Direct naar content gaan

Samenvatting

Een niet ingewilligd verzoek om vergoeding van bezwaarkosten leverde tot op heden in alle gevallen een zelfstandige ingang tot de bestuursrechter op. Dat ligt anders als het de proceskosten of het griffierecht in de rechterlijke fase betreft. De enkele wens tot vergoeding daarvan in beroep en/of hoger beroep levert geen zelfstandig procesbelang op. De Centrale Raad van Beroep oordeelt thans dat dit onderscheid niet langer wenselijk is.

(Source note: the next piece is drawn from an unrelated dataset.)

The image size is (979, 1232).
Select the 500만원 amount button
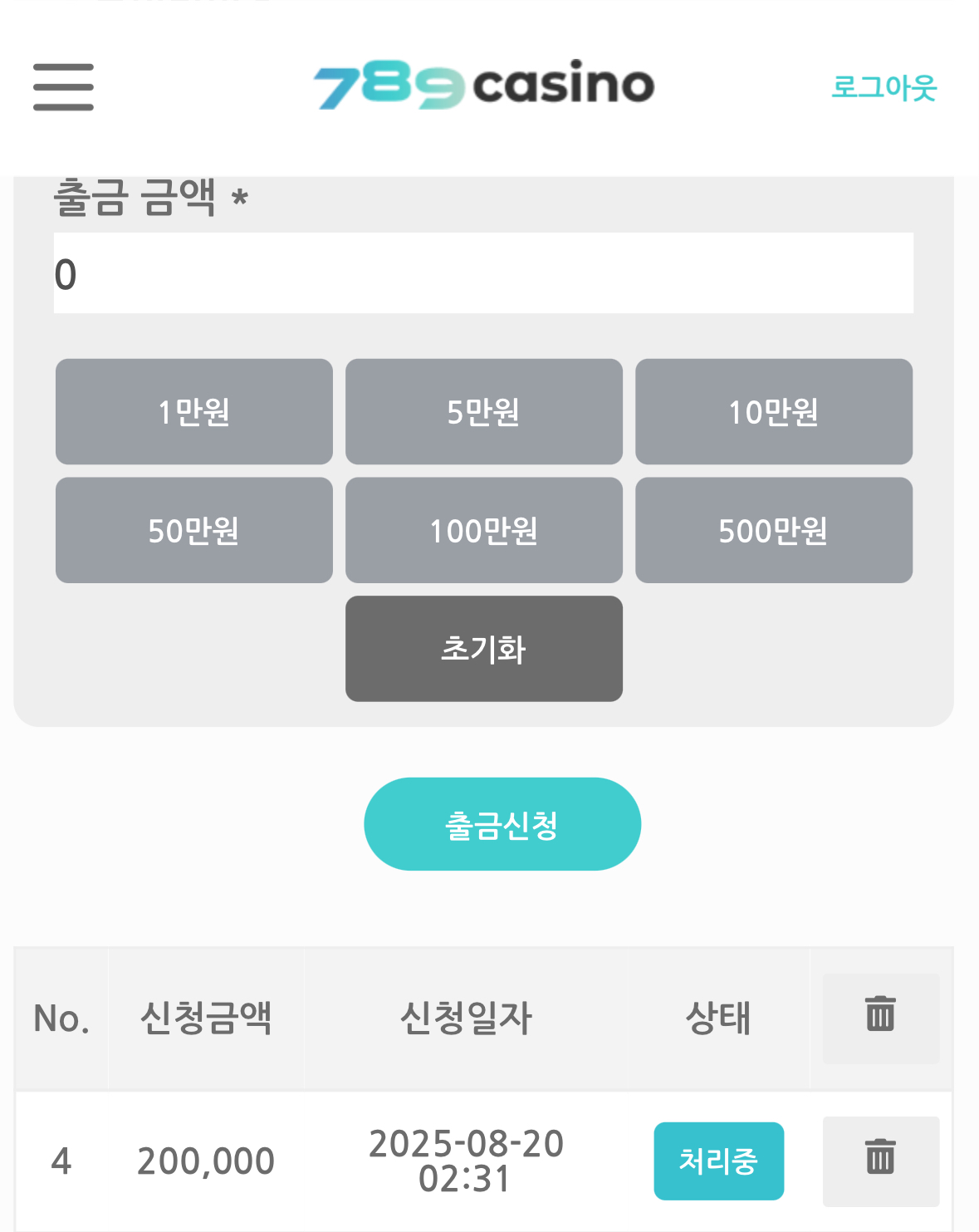coord(774,530)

De aanleiding is mede gelegen in de maatschappelijke aandacht die er de afgelopen tijd is geweest voor de aanwezigheid van financiële prikkels bij procesvertegenwoordigers om namens een belanghebbende een bezwaarprocedure te starten of door te procederen met de overwegende reden om een proceskostenvergoeding te verkrijgen. In belastingzaken hebben dergelijke prikkels, met als gevolg grote hoeveelheden ‘no cure, no pay’-zaken, de toegang tot de rechter onder grote druk gezet. De belastingrechtspraak dreigde verstopt te raken en andere zaken, met een vaak groter maatschappelijk belang, zijn te lang blijven liggen. Dit heeft uiteindelijk geleid tot de Wet herwaardering proceskostenvergoedingen WOZ en bpm, die op 1 januari 2024 in werking is getreden.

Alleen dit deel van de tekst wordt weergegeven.